**WORK TO BE COMPLETED**
The answer is a single figure: how many lines below contain the word "type".

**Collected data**

>>>

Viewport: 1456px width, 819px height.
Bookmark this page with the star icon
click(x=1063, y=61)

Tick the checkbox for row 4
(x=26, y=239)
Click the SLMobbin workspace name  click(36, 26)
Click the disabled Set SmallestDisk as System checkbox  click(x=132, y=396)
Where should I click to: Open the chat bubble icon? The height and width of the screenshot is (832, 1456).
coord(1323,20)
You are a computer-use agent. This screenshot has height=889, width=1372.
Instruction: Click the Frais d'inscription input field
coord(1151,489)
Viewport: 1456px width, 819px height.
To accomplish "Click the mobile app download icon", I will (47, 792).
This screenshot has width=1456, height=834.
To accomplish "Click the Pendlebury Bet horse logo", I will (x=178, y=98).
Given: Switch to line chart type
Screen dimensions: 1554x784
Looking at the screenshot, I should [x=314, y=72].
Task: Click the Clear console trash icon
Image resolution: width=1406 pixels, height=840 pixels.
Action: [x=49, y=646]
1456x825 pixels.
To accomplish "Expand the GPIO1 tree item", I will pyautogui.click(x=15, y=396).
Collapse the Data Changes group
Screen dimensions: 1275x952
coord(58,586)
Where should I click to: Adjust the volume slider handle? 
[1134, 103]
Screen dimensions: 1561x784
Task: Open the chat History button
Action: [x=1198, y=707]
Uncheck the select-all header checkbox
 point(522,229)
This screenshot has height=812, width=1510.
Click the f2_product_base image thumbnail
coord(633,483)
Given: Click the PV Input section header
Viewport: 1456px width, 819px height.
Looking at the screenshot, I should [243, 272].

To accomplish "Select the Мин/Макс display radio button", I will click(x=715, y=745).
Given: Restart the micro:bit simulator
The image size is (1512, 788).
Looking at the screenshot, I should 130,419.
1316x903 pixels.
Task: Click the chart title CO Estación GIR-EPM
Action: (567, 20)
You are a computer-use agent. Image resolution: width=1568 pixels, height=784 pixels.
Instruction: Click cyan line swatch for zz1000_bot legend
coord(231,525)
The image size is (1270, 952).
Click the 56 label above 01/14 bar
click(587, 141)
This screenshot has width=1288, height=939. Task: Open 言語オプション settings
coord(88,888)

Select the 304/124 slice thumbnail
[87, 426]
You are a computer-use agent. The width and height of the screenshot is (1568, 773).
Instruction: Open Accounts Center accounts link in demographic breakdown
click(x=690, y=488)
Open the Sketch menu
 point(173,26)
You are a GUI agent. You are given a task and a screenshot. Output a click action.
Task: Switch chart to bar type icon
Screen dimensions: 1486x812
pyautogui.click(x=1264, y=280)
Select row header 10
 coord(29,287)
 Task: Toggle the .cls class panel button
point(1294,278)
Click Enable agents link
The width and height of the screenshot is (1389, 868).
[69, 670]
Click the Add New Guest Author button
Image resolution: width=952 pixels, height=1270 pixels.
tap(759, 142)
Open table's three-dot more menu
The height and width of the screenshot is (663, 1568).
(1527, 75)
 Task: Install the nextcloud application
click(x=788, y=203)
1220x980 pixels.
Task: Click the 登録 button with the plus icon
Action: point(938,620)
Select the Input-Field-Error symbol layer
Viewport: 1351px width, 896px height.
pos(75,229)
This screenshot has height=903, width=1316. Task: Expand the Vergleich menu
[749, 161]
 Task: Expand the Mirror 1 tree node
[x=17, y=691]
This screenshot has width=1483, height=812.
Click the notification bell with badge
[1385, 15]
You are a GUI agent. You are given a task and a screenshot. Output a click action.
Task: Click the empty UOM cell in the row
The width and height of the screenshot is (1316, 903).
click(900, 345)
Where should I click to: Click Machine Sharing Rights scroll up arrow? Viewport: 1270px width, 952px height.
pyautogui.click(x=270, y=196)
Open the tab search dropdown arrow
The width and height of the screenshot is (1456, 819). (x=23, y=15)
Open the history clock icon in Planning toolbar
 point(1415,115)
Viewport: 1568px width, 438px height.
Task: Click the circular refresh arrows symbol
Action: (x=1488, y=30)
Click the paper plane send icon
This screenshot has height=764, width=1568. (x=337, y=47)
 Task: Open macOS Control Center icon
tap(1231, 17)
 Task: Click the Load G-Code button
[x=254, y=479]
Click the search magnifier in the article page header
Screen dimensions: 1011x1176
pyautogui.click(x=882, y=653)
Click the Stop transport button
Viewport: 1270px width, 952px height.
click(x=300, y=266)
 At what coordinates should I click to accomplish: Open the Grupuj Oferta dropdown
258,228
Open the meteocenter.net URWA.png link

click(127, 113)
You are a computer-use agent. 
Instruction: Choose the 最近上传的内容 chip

<<<

**TASK RESPONSE**
2